In the context of China’s healthcare system, fostering a harmonious doctor–patient relationship has been a priority. SDM plays a pivotal role in achieving this harmony (Chen and Li, 2022). SDM emphasizes the equal involvement of both the doctor and the patient in the medical decision-making process, ensuring that both parties’ perspectives, values, and preferences are considered and respected. The rationale behind assigning equal weights (0.5) to both doctors and patients in the decision-making process is rooted in the philosophy of mutual respect and collaboration. In the traditional doctor–patient dynamic, the doctor often assumes a more dominant role, potentially overshadowing the patient’s voice. However, in the modern healthcare paradigm, especially in the context of China’s emphasis on harmonious relationships, it is imperative to recognize the patient as an equal partner in their care (Melbourne et al., 2011). Therefore, both doctors’ and patients’ decision tendency values were assigned a value of 0.5 to reflect that they are of equal importance in SDM. As a result, it can see in (4) that α = β = 0.5 and the exact formula is:

$$T_j = \alpha {{\bar{U}}_{aj}}^\prime + \beta {{\bar{U}}_{bj}}^\prime$$
(4)

In conclusion, the doctor–patient SDM coupling coordination degree is Dj, as indicated by the formula in (5), which reads as follows:

$$D_j = \sqrt {C_j \times T_j}$$
(5)

Results

Descriptive analysis of medical decision-making choice tendency

In this research, a total of 458 participants were enrolled, with an equal distribution between medical staff and patients. The statistical analysis of the normalized medical decision tendency values \({{{\boldsymbol{U}}}}_{{{{\boldsymbol{aj}}}}}^\prime\) and \({{{\boldsymbol{U}}}}_{{{{\boldsymbol{bj}}}}}^\prime\) for each of the four categories is presented in Table 1. This table delineates the minimum, maximum, mean, median, and standard deviation for each category.

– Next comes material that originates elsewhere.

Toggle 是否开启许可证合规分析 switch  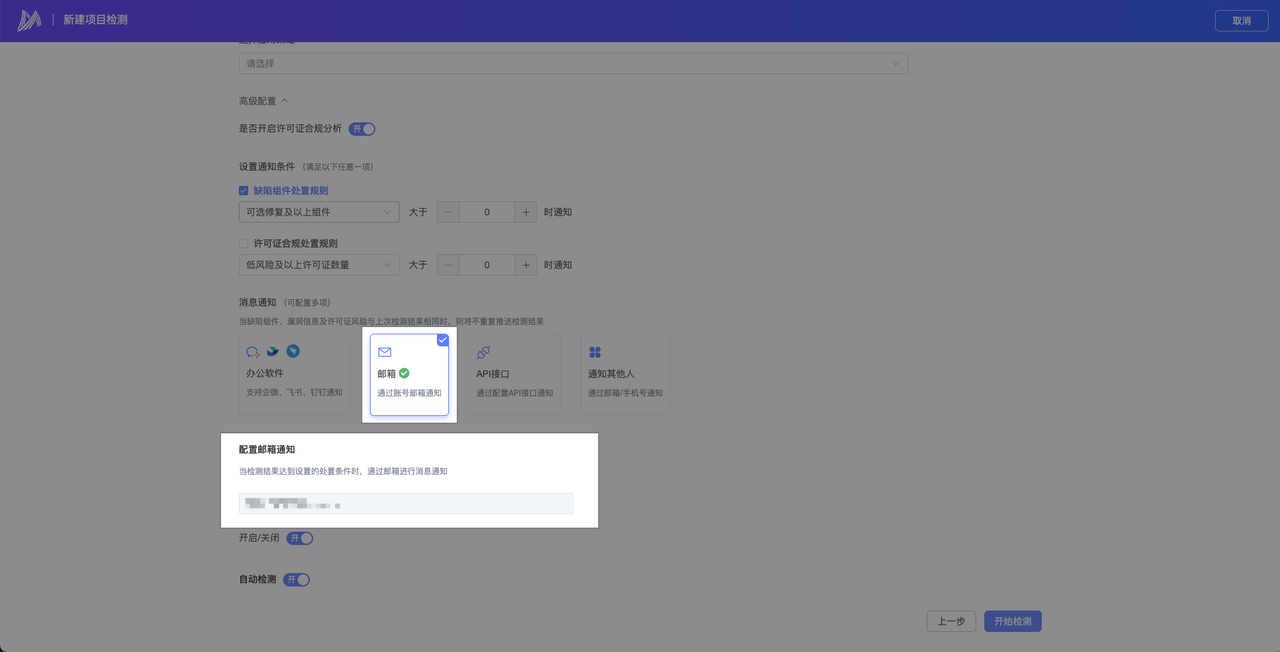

Table 1 Descriptive analysis of medical decision-making choice tendency.

Figure 1 illustrates the mean tendency values for the four medical decision categories. Doctors place the highest emphasis on the treatment effect, reflected by a tendency value of 0.454. They then prioritize treatment costs (0.357), side effects (0.317), and treatment experience (0.213) in that order. On the other hand, patients also prioritize the treatment effect with a value of 0.364, followed by treatment costs (0.334), side effects (0.221), and treatment experience (0.208). Initial analysis highlights that both doctors and patients consider the treatment effect as the primary factor in decision-making. However, there are noticeable differences in their preferences for other categories. To delve deeper into the alignment and coordination between the decision-making tendencies of doctors and patients, the study utilizes the coupling coordination degree method, offering a comprehensive understanding of their interconnected preferences.

Fig. 1: Line graph of four types of medical decision choice tendency (mean value).
figure 1

This line graph presents the mean values of four distinct medical decision choice tendencies. The x-axis represents the different categories of medical decisions, while the y-axis indicates their respective mean values. The graph provides insights into the prevailing tendencies in medical decision-making and highlights any significant shifts or trends. Figure permissions: the figure included in this manuscript was created by the author(s) and is hereby released under the Creative Commons Attribution 4.0 International License. No external permissions were required.

Analysis of coupling coordination degree of medical decision-making choice tendency

Medical decision-making, especially in the context of SDM, is a system in its own right. Just as any system is influenced by a myriad of interconnected factors and variables, SDM is shaped by clinical evidence, patient preferences, socio-economic determinants, and the dynamics between healthcare professionals and patients. The essence of a system lies in its components and their interactions, and SDM is no exception. Given that SDM operates as a system, it is logical and appropriate to apply the coupling coordination degree method, a tool designed for systems analysis, to study it. Consequently, existing literature provides established classification standards that can be referenced (Sun et al., 2019). The highest possible score was 10 for excellent coordination, and the lowest possible score was 1 for extreme disorder. The specific classification criteria are shown in Table 2.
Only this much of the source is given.